Most problems with video game reviews seem to stem from the presence of a numerical score and that everyone has a different opinion on what the numbers mean, even if publications clearly explain the meaning behind their scoring. This debate often comes up when a game receives a ten-out-of-ten, which many people process as the game being perfect. However, this is far from the truth and every time a game receives a ten a reminder has to be present telling readers it means the game is a masterpiece and not that it’s flawless. Former IGN writers Greg Miller and Colin Moriarty have been quite outspoken in saying they don’t believe in review scores, mostly because it takes away from what’s actually written about the game and that everybody has a different process when it comes to how they score. Miller is no stranger to backlash over review scores, seeing a significant uproar after scoring Uncharted 3 as a ten.
Fans may also be so highly reactive to review scores due to the majority of games now receiving a score somewhere between the seven to eight marks. We’ve become so accustom to almost every score being virtually the same that when a reviewer strays outside of this lane it becomes big news (see Tony Hawk’s Pro Skater 5 receiving extremely low scores). It seems that fans are becoming so accustom to seeing sevens and eights that they’re turning to the bullet points now to decide whether the game is good or bad and to decide whether they agree with the review or not.
Attention spans are shrinking, so how do we combat readers’ urges to skip straight to the end? The answer appears to lay with removing review scores altogether.
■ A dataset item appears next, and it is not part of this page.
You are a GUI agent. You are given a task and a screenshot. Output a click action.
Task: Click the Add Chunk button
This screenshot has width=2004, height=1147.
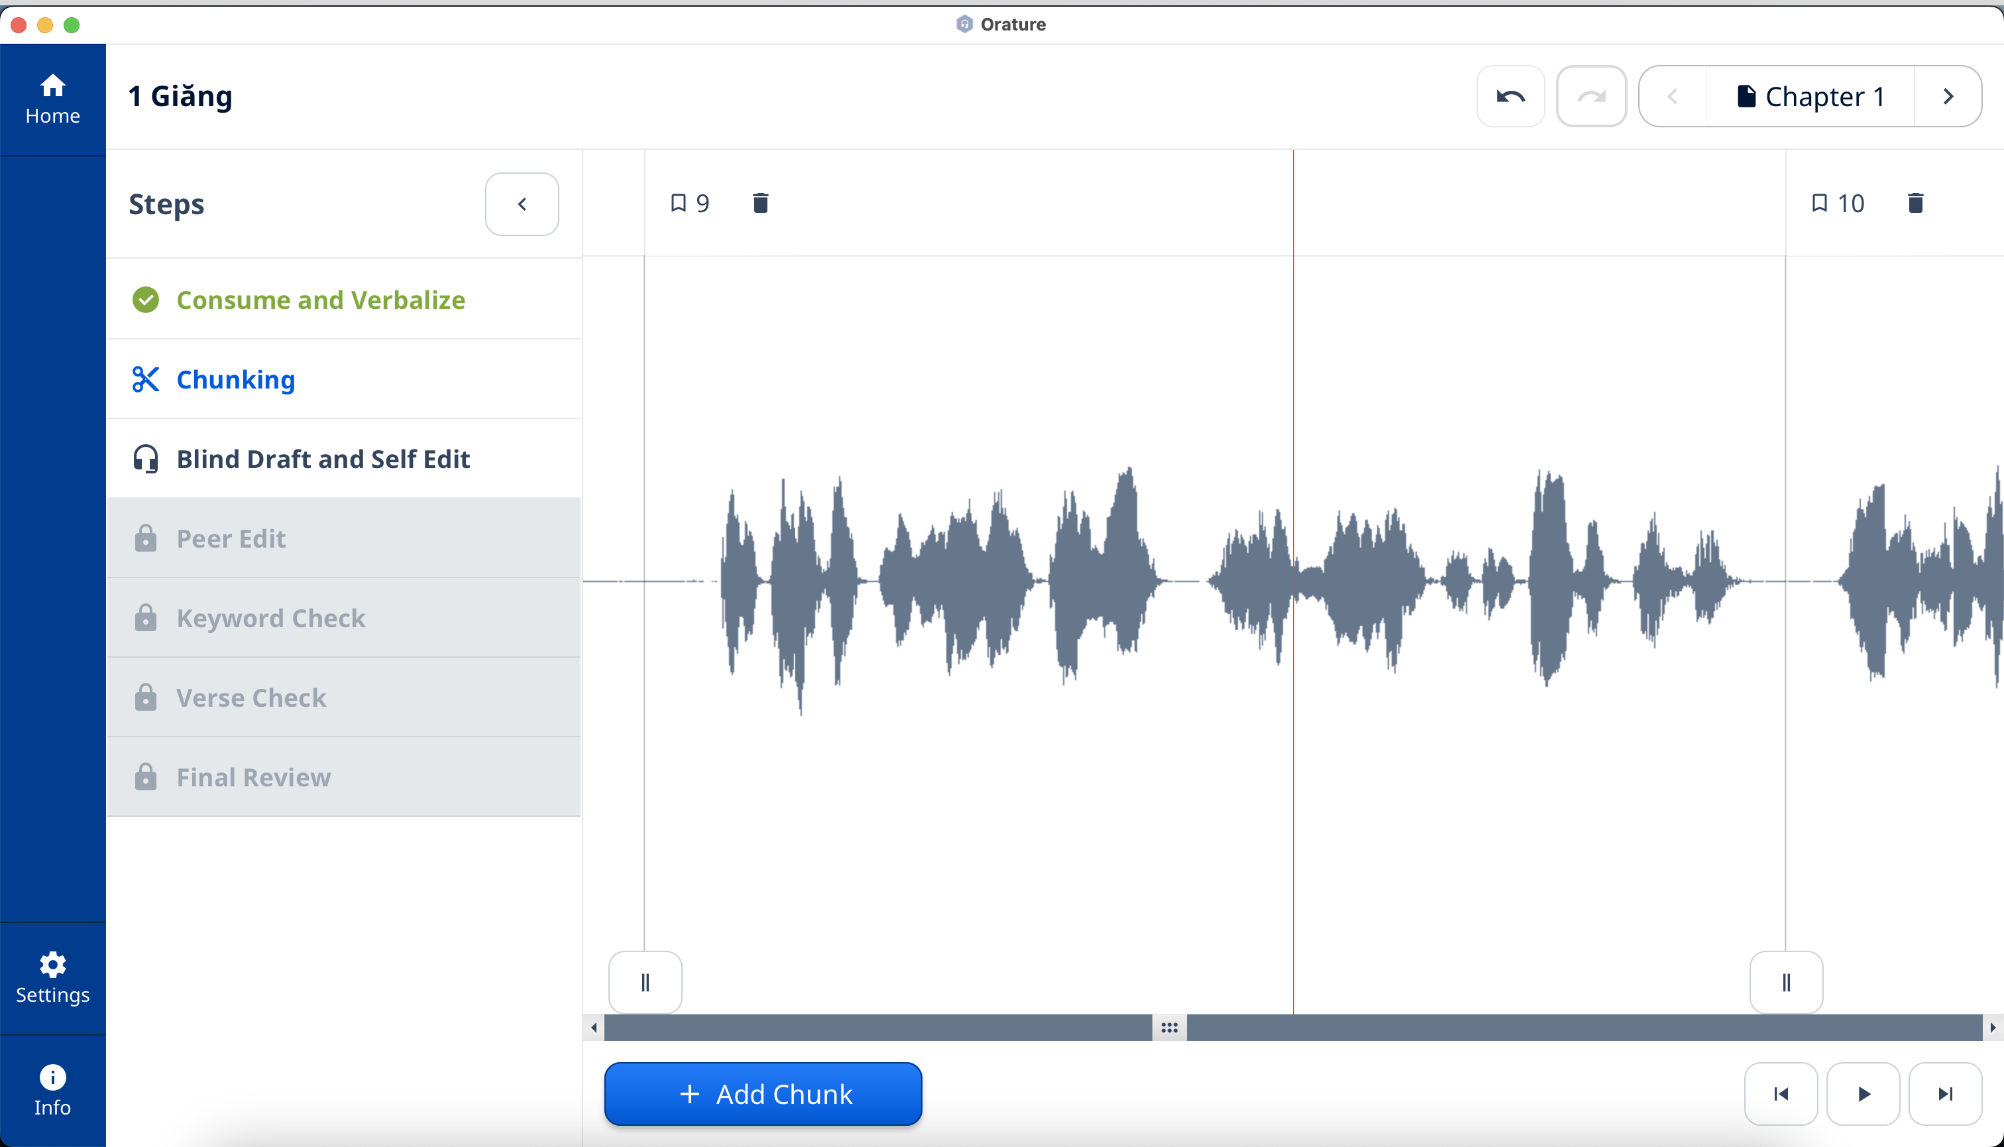(x=762, y=1093)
In a perfect world the written review, score and bullet points could all coexist to bring readers a complete picture of what the game is like, but unfortunately we do not live in that world. Sites such as IGN and Gamespot have such huge followings that doing away with scores isn’t going to hurt them and it should ultimately lead to cleaning up toxic, reactionary fans ever so slightly. For a while they’ve attempted to combat this by putting reviews in a video format as well in an attempt to get audiences to view the whole picture, but this hasn’t worked.
The only solution is to kill the video game review score once and for all.